One shouldn’t expect too much of early season skiing, but I was impressed with the amount of terrain open at Saas-Fee and Zermatt, certainly enough for a day trip. They are also open throughout the week whereas Verbier and Crans-Montana are only open at the weekend. The bigger disappointment was that the most recent Covid-19 lockdown has resulted in the closure of the mountain restaurants (fair enough) and the removal of all the terrace seating (which seems a bit extreme). This is tolerable for a day trip, but would put me off a longer stay ahead of the planned re-opening of the mountain restaurants in Valais in December.
In November Verbier and Crans-Montana offer much more limited skiing opportunities than either Zermatt or Saas-Fee – in effect just two short runs. Crans-Montana was more limited than Verbier, but not by much. In this photograph you can see both the beginning and the end of the runs – really two legs of a single red run – at the start of the notorious black Kandahar (which had a fatality last year when an avalanche swept across the piste):
On a positive note, however, the lift system operated convincing Covid-19 safety provisions. This is largely a feature of the fact that you need only two gondolas to get to Plaine Morte from Barzettes via les Violettes, the first of which you can realistically use as your personal carriage, the second of which allowed for a degree of social distancing because of the relatively small number of skiers using it.
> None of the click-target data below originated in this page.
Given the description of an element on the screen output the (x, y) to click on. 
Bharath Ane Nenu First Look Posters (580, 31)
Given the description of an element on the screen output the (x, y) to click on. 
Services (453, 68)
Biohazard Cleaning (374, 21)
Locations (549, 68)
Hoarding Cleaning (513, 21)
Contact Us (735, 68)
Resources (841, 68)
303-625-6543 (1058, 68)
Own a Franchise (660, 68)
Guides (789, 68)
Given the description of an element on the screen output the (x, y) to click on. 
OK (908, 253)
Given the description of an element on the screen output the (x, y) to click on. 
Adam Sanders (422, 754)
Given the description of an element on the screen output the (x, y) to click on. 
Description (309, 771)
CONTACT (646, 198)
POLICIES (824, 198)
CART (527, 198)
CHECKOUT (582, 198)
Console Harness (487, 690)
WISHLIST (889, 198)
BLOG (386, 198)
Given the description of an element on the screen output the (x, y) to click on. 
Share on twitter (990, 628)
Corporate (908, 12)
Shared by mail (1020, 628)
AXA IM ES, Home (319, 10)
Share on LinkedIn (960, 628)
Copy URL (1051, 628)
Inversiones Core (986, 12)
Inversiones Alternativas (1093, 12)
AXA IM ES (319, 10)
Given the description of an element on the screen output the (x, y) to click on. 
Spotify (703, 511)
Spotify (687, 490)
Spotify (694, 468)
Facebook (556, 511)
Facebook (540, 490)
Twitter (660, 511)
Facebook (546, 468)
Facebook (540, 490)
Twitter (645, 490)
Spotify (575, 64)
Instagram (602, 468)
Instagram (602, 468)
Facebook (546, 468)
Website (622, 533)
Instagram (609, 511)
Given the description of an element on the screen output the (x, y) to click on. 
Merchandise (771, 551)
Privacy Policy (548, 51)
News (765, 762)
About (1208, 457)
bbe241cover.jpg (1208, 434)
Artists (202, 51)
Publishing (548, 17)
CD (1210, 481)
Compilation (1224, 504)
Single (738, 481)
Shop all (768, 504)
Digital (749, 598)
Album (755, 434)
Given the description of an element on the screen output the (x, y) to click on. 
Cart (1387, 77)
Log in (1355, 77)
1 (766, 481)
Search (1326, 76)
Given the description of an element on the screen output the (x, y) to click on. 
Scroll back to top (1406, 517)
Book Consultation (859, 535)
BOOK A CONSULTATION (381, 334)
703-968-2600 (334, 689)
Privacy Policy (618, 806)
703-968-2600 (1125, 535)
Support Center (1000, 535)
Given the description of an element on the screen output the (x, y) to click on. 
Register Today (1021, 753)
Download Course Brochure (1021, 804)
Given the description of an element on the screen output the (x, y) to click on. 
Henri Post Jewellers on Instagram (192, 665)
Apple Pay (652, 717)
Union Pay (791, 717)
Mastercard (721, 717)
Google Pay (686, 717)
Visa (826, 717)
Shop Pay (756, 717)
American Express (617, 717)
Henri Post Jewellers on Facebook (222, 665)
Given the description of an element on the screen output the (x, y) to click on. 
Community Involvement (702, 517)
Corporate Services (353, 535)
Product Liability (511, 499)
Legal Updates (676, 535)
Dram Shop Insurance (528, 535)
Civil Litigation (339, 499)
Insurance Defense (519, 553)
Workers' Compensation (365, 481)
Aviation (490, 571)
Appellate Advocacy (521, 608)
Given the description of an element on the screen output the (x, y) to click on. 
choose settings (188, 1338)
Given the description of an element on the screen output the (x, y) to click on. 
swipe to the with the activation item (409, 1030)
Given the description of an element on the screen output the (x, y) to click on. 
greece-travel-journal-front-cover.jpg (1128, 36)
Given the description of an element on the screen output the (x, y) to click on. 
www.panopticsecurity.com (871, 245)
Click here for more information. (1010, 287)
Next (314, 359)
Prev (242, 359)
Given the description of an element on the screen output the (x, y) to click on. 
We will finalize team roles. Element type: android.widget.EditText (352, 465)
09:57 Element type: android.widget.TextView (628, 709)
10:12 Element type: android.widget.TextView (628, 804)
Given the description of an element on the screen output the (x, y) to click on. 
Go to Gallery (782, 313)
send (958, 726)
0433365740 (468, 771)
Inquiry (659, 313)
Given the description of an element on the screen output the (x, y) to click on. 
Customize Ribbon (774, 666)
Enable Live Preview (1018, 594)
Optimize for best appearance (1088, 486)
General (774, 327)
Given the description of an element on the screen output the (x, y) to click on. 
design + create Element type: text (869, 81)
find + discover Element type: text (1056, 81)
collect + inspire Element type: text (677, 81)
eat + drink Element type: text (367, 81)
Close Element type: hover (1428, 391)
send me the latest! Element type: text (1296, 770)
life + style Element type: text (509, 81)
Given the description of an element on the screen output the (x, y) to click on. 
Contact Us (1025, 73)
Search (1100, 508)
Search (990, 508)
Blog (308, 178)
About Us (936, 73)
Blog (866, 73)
Whereas Verbier offers a longer run and a chairlift to use it, there were no queues for the t-bar on Plaine Morte and the piste was sunnier and less crowded. Unfortunately the lift stops operating at 1pm, so you need to get to the resort early if you want to get in a couple of dozen runs. The shorter day is reflected in the lower price of the lift pass, SFr 22 – Verbier, Zermatt and Saas-Fee were charging significantly more. Incidentally both Saas-Fee and Crans-Montana are part of the amazing Magic Pass system.
Although I refer to the Crans-Montana ski area as Plaine Morte (literally ‘dead plain’, read it how you like), the glacier de la Plaine Morte is actually below the pistes, which run down from the top station at pointe de la Plaine Morte. The glacier area itself is very popular with cross-country skiers and a fair number of people coming up to ski were cross-country skiers.
Many lower pistes were being prepared ahead of the full opening of the resort. Sadly the resort has opted to use snow cannon to build up a base, not the best environmental choice. More snow is needed for the runs without cannons, but it is forecast to snow in the first week of December.
With it south facing views across the Pennine Alps, excellent mountain restaurants (when they re-open) and its lovely cruisy runs, French-speaking Crans-Montana is a really great snowsports resort. It has a good range of amenities and distractions throughout the year and the Sierre locality of Valais has the reputation of being the sunniest part of Switzerland, with 300 days of sunshine annually. The main complaint, as is even more true of the beautiful, remote Val d’Anniviers the other side of Sierre across the Rhône valley, is that the public transport is limited and the roads can get busy. There is a direct bus, the 421, from Sierre/Siders railway station which snakes around the resorts about once per hour, taking about 40 minutes to get to the “Crans-sur-Sierre, téléphérique” stop and just under an hour to get to the higher base station at “Montana, Barzettes”. There is also a more frequent and faster funicular from elegant Sierre, but sadly the terminus is not convenient for any base stations so you need to take the 421 or the seasonal, free Navette to get to the slopes.